Siemens’s decision not to bid on Renishaw sends shares falling. Yet, Renishaw remains a prime takeover candidate due to its specialist skills and significant value generation.


Siemens, the German industrial behemoth, has recently confirmed its decision not to make an offer for the UK engineering group, Renishaw. This has resulted in a 4% fall in Renishaw’s shares to £41.70, leaving them up nearly a fifth for the year. Despite this, the shares remain approximately a third below their all-time high of around £65, achieved in early 2021.

Renishaw: A Potential Takeover Target

Renishaw is a UK success story and one of the best-performing shares since debuting on the market over 30 years ago, delivering a compound annualised total return of close to 12%. The company’s shares surged 16% on 5 February, after a positive trading update. Despite Siemens’s decision to abstain from making a formal offer, Renishaw remains a viable takeover target due to its specialist skills and a long track record of generating value for stakeholders.

Protecting Company Culture and Stakeholder Interests

Renishaw’s majority shareholders and founders, David McMurtry and John Deer, had withdrawn their intention to sell the company after considering the potential impacts on the local community and employees. The company’s board stated their preference for a buyer who would respect the unique heritage and culture of the business, its commitment to the local communities in which its operations are based, and one who would enable the company to prosper in the long term.

Renishaw’s ties to the semiconductor industry and its improving prospects, despite a year of oversupply, make it an enticing investment opportunity. Furthermore, 52.8% of the company is owned by co-founders McMurtry and Deer, who are in their 80s and looking to sell their positions. This opens up possibilities for potential buyers who could leverage the company’s unique strengths and market standing.

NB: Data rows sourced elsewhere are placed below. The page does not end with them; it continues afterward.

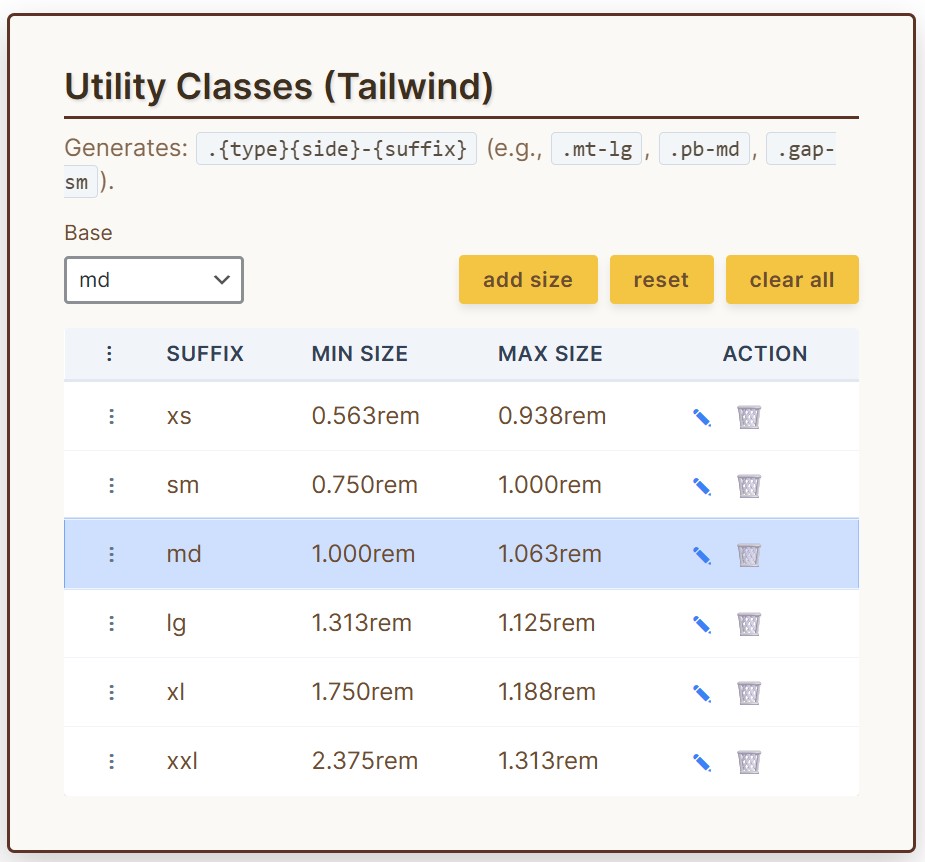Image resolution: width=925 pixels, height=862 pixels.
Task: Click drag handle dots on xxl row
Action: click(x=111, y=761)
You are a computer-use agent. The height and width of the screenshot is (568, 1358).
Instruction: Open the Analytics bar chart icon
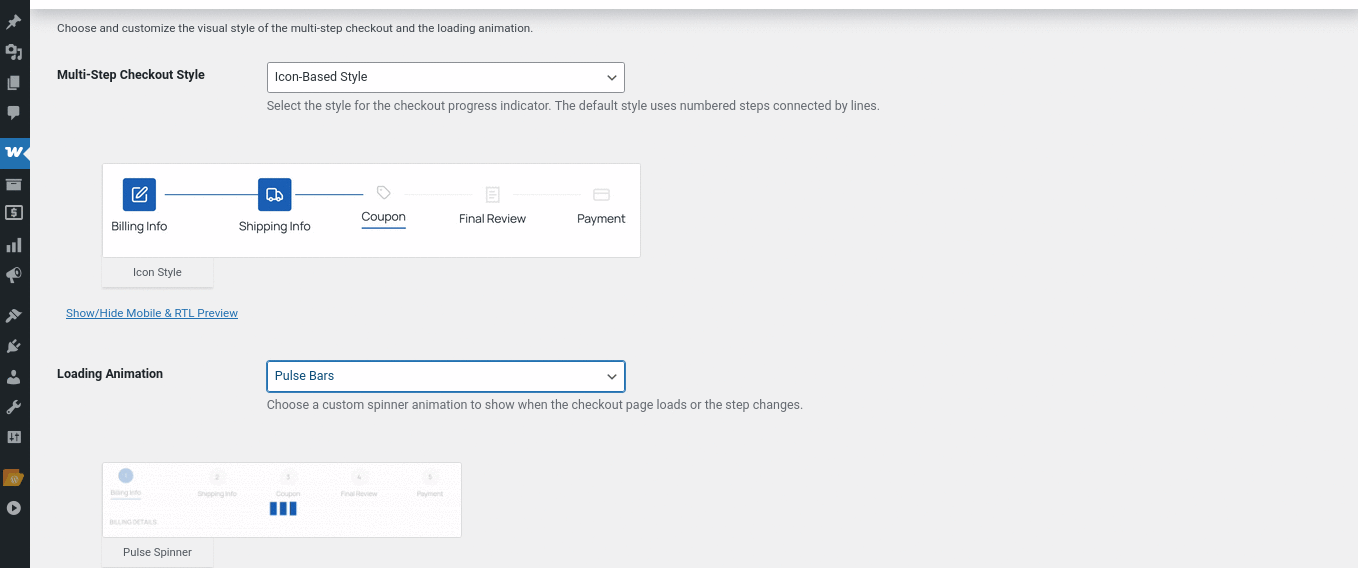(x=14, y=245)
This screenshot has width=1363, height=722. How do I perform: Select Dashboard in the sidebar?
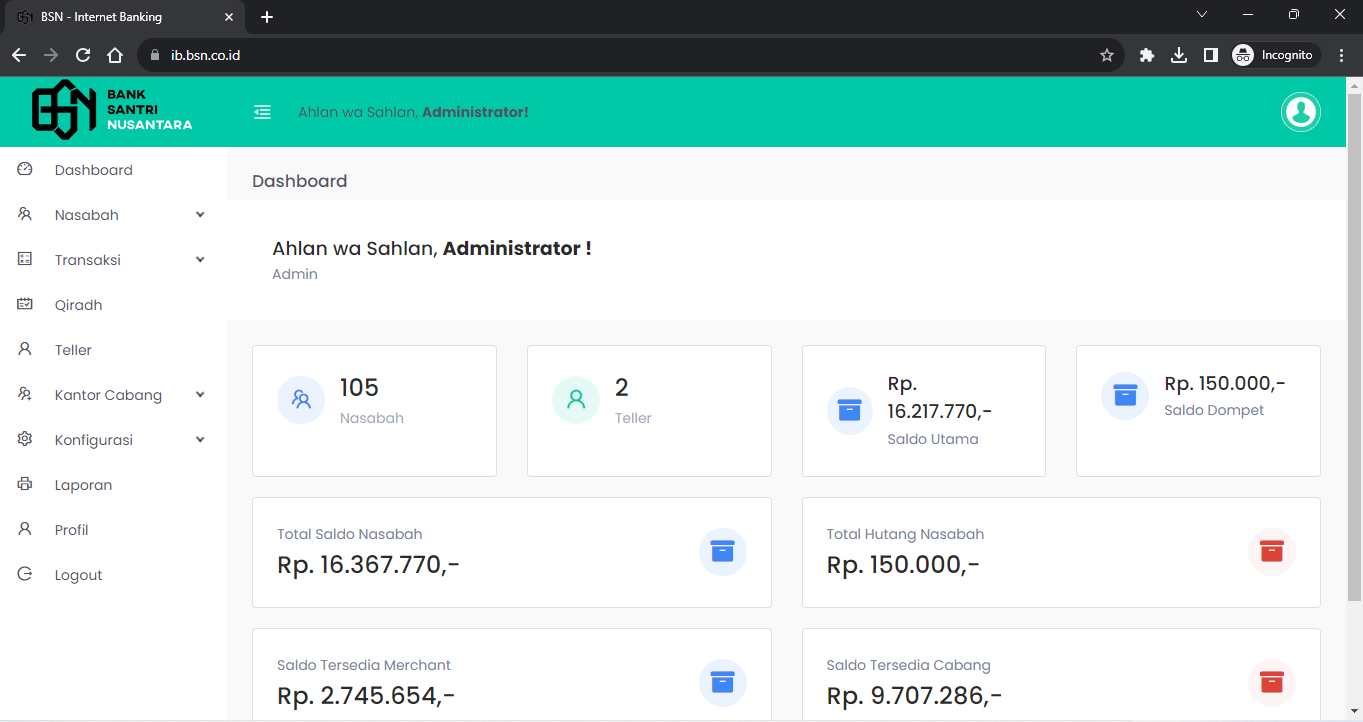point(93,170)
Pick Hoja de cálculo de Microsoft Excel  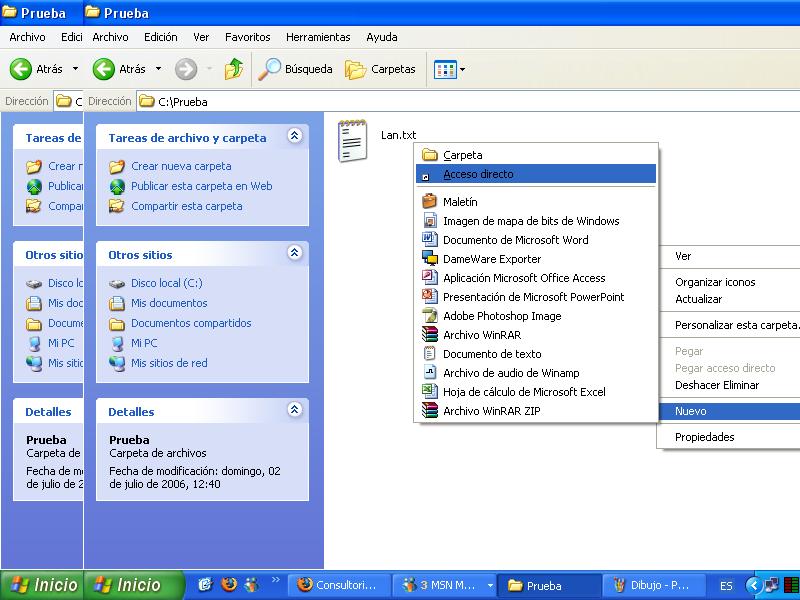pyautogui.click(x=524, y=392)
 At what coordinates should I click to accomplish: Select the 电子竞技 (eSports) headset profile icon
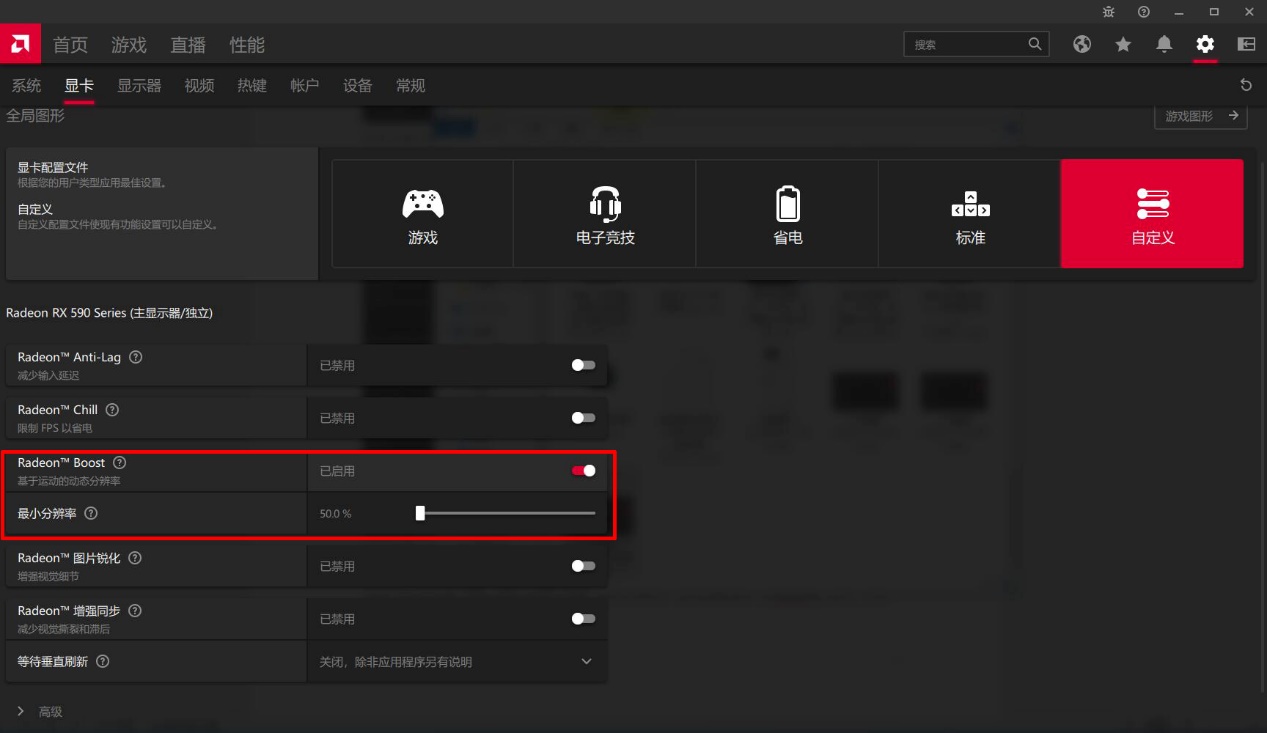tap(604, 213)
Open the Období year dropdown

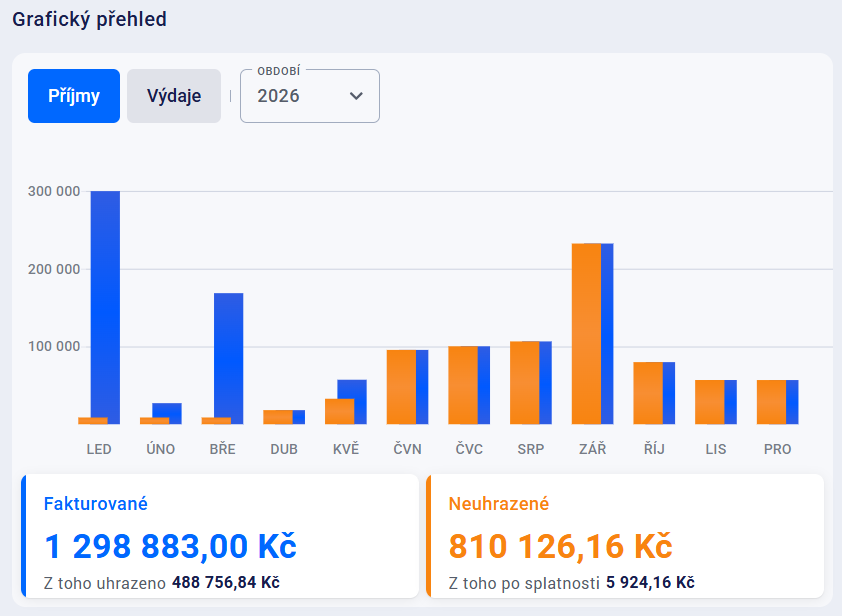click(309, 96)
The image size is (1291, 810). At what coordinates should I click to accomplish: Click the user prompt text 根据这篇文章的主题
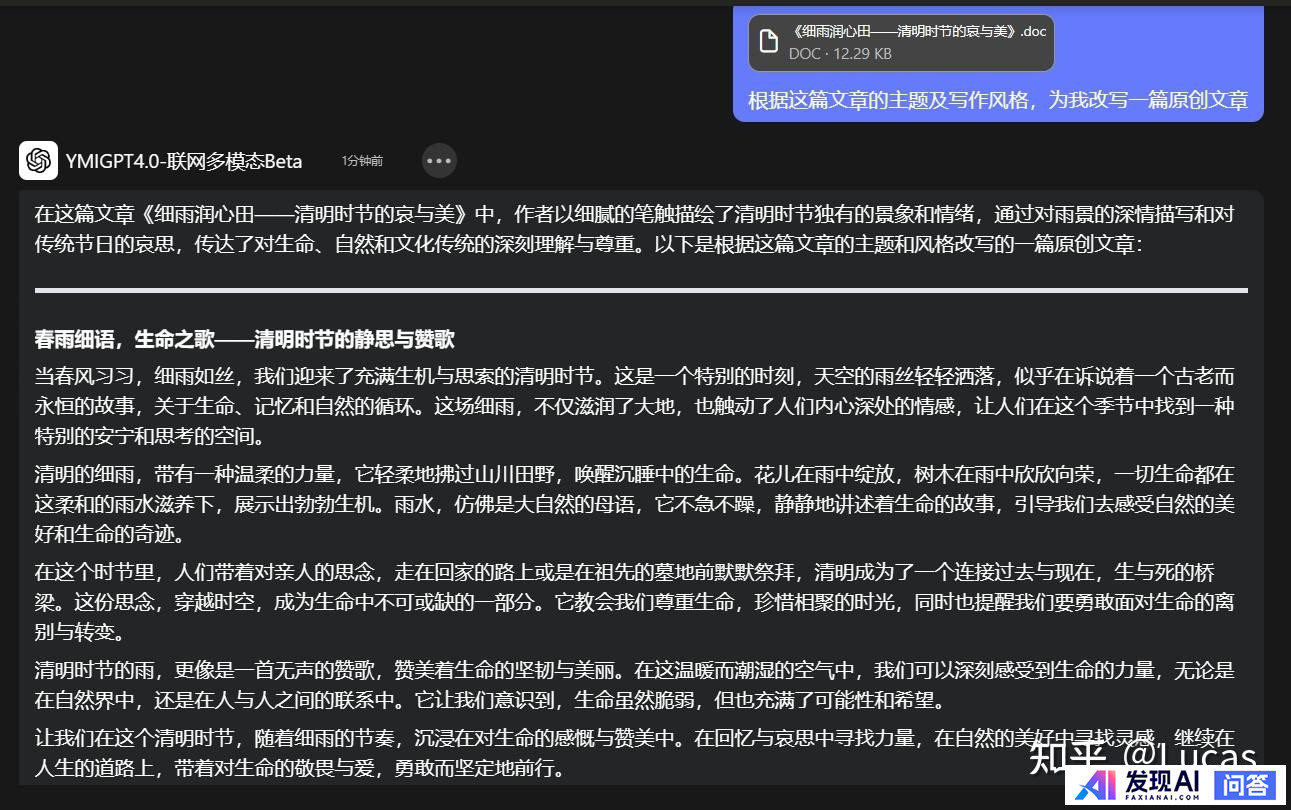[x=997, y=100]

In the current economic climate, where numerous UK firms are being acquired by foreign buyers and private equity, Siemens’s decision not to bid on Renishaw is a significant development. While this has led to a temporary fall in Renishaw’s stock price, the robust fundamentals of the company including its long track record of value generation, specialist skills, and significant ownership by the co-founders - all make Renishaw an attractive proposition for potential buyers.

Note that the company’s preference for a buyer who respects its unique culture and heritage may potentially limit the pool of interested parties. However, this also presents a unique opportunity for those who understand Renishaw’s ethos and are willing to uphold it, to acquire a firm with robust fundamentals and a promising future.